Reproduce all of the data that follows, character for character.

(Saved entries)

"""

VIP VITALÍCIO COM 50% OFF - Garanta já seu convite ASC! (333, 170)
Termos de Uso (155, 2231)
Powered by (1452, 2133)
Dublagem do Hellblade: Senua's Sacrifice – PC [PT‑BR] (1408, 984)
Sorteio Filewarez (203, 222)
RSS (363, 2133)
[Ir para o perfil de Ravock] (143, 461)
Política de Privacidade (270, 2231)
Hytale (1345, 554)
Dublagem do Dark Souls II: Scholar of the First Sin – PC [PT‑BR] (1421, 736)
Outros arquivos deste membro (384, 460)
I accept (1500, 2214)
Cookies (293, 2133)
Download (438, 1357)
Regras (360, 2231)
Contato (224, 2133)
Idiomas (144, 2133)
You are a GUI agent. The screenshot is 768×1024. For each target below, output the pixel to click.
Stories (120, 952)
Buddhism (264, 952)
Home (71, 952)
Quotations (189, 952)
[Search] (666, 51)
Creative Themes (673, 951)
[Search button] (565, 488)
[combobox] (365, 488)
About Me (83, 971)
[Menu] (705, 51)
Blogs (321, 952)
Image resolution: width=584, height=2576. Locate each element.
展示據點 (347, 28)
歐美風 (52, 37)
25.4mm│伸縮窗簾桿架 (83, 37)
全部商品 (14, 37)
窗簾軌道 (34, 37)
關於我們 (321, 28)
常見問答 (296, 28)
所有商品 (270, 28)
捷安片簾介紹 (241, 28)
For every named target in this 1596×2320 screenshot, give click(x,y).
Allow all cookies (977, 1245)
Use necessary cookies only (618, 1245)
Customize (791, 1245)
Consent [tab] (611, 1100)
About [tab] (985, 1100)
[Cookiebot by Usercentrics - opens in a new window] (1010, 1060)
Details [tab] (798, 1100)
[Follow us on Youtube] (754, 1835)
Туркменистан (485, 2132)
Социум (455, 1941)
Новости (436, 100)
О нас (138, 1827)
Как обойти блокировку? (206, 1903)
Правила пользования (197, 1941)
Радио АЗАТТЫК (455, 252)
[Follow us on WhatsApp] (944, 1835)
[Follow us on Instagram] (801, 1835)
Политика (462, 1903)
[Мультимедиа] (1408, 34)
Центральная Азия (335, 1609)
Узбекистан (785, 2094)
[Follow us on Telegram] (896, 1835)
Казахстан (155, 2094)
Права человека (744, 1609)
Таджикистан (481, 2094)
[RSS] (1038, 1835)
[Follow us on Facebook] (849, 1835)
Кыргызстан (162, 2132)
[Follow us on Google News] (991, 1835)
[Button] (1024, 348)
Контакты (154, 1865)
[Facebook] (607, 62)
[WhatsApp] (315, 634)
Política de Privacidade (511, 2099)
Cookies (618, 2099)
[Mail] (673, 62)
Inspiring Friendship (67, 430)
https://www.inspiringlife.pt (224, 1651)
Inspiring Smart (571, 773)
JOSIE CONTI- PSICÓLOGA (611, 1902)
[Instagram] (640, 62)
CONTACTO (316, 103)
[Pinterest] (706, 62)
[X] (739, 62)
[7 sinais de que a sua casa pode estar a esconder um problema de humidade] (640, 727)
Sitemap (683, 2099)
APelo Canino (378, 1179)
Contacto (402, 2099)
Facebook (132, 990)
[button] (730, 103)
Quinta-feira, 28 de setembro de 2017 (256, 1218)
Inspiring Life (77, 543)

"""

§ **Task output**:
VIP VITALÍCIO COM 50% OFF - Garanta já seu convite ASC! (333, 170)
Termos de Uso (155, 2231)
Powered by (1452, 2133)
Dublagem do Hellblade: Senua's Sacrifice – PC [PT‑BR] (1408, 984)
Sorteio Filewarez (203, 222)
RSS (363, 2133)
[Ir para o perfil de Ravock] (143, 461)
Política de Privacidade (270, 2231)
Hytale (1345, 554)
Dublagem do Dark Souls II: Scholar of the First Sin – PC [PT‑BR] (1421, 736)
Outros arquivos deste membro (384, 460)
I accept (1500, 2214)
Cookies (293, 2133)
Download (438, 1357)
Regras (360, 2231)
Contato (224, 2133)
Idiomas (144, 2133)
You are a GUI agent. The screenshot is 768×1024. For each target below, output the pixel to click.
Stories (120, 952)
Buddhism (264, 952)
Home (71, 952)
Quotations (189, 952)
[Search] (666, 51)
Creative Themes (673, 951)
[Search button] (565, 488)
[combobox] (365, 488)
About Me (83, 971)
[Menu] (705, 51)
Blogs (321, 952)
Image resolution: width=584, height=2576. Locate each element.
展示據點 (347, 28)
歐美風 (52, 37)
25.4mm│伸縮窗簾桿架 (83, 37)
全部商品 (14, 37)
窗簾軌道 (34, 37)
關於我們 (321, 28)
常見問答 (296, 28)
所有商品 (270, 28)
捷安片簾介紹 (241, 28)
For every named target in this 1596×2320 screenshot, give click(x,y).
Allow all cookies (977, 1245)
Use necessary cookies only (618, 1245)
Customize (791, 1245)
Consent [tab] (611, 1100)
About [tab] (985, 1100)
[Cookiebot by Usercentrics - opens in a new window] (1010, 1060)
Details [tab] (798, 1100)
[Follow us on Youtube] (754, 1835)
Туркменистан (485, 2132)
Социум (455, 1941)
Новости (436, 100)
О нас (138, 1827)
Как обойти блокировку? (206, 1903)
Правила пользования (197, 1941)
Радио АЗАТТЫК (455, 252)
[Follow us on WhatsApp] (944, 1835)
[Follow us on Instagram] (801, 1835)
Политика (462, 1903)
[Мультимедиа] (1408, 34)
Центральная Азия (335, 1609)
Узбекистан (785, 2094)
[Follow us on Telegram] (896, 1835)
Казахстан (155, 2094)
Права человека (744, 1609)
Таджикистан (481, 2094)
[RSS] (1038, 1835)
[Follow us on Facebook] (849, 1835)
Кыргызстан (162, 2132)
[Follow us on Google News] (991, 1835)
[Button] (1024, 348)
Контакты (154, 1865)
[Facebook] (607, 62)
[WhatsApp] (315, 634)
Política de Privacidade (511, 2099)
Cookies (618, 2099)
[Mail] (673, 62)
Inspiring Friendship (67, 430)
https://www.inspiringlife.pt (224, 1651)
Inspiring Smart (571, 773)
JOSIE CONTI- PSICÓLOGA (611, 1902)
[Instagram] (640, 62)
CONTACTO (316, 103)
[Pinterest] (706, 62)
[X] (739, 62)
[7 sinais de que a sua casa pode estar a esconder um problema de humidade] (640, 727)
Sitemap (683, 2099)
APelo Canino (378, 1179)
Contacto (402, 2099)
Facebook (132, 990)
[button] (730, 103)
Quinta-feira, 28 de setembro de 2017 (256, 1218)
Inspiring Life (77, 543)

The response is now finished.